▶ Problem to work on
When the line containing "This screenshot has" is reached, begin reproducing lines exactly and continue through the last line of the records below.

▶ Saved data entries
[Start of section]

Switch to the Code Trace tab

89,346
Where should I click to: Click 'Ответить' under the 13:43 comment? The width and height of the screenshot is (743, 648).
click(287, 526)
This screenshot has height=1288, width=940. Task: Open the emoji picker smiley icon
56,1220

[End of section]

▶ Exercise response
This screenshot has height=1288, width=940. Task: Open the emoji picker smiley icon
56,1220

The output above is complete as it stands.